Try it:
Below are the records; retype them exactly and omit each picture.

Entries provided:
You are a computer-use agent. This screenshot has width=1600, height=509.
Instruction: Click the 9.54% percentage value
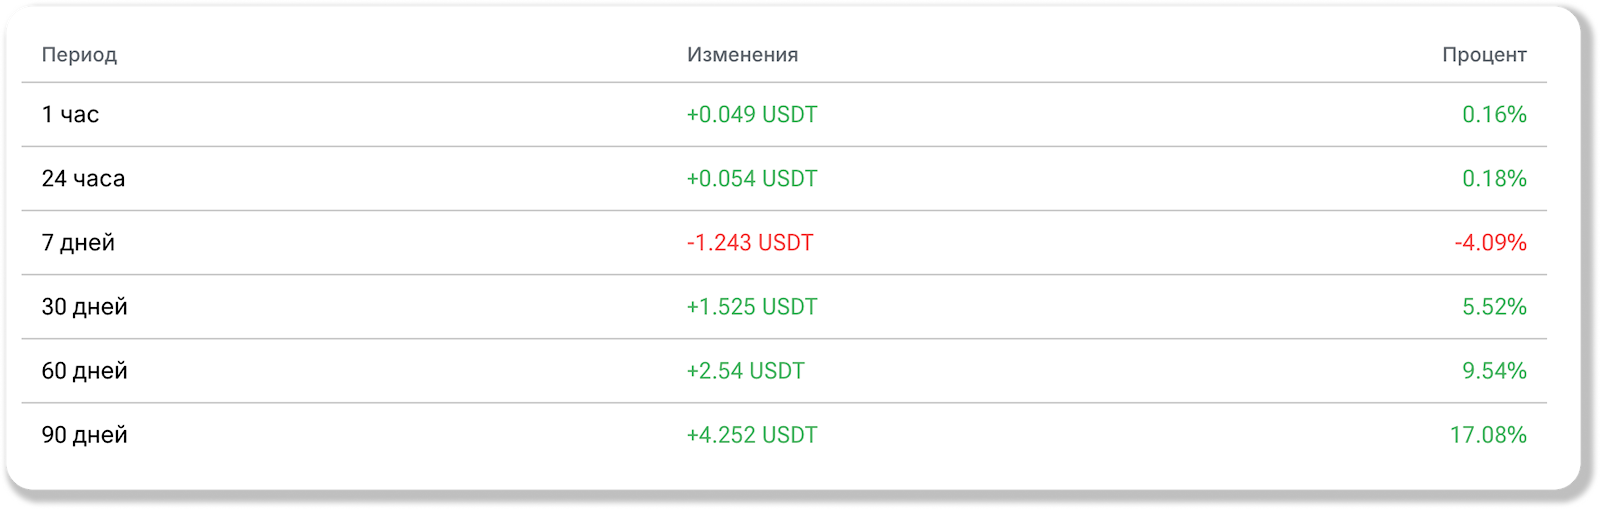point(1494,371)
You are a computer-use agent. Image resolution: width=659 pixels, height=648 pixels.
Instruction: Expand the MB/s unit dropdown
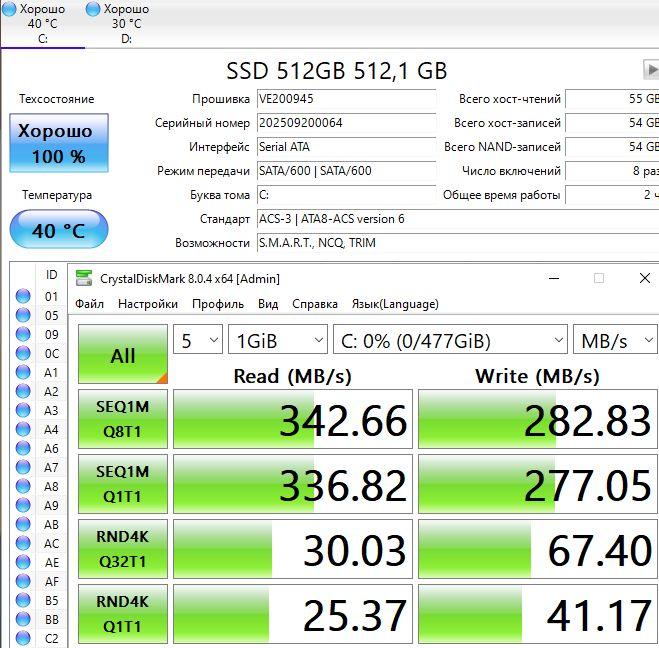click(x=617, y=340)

Response:
You are a computer-use agent. This screenshot has width=1600, height=509.
Instruction: Click the 9.54% percentage value
point(1494,371)
You are a computer-use agent. Image resolution: width=659 pixels, height=648 pixels.
Instruction: Expand the MB/s unit dropdown
click(x=617, y=340)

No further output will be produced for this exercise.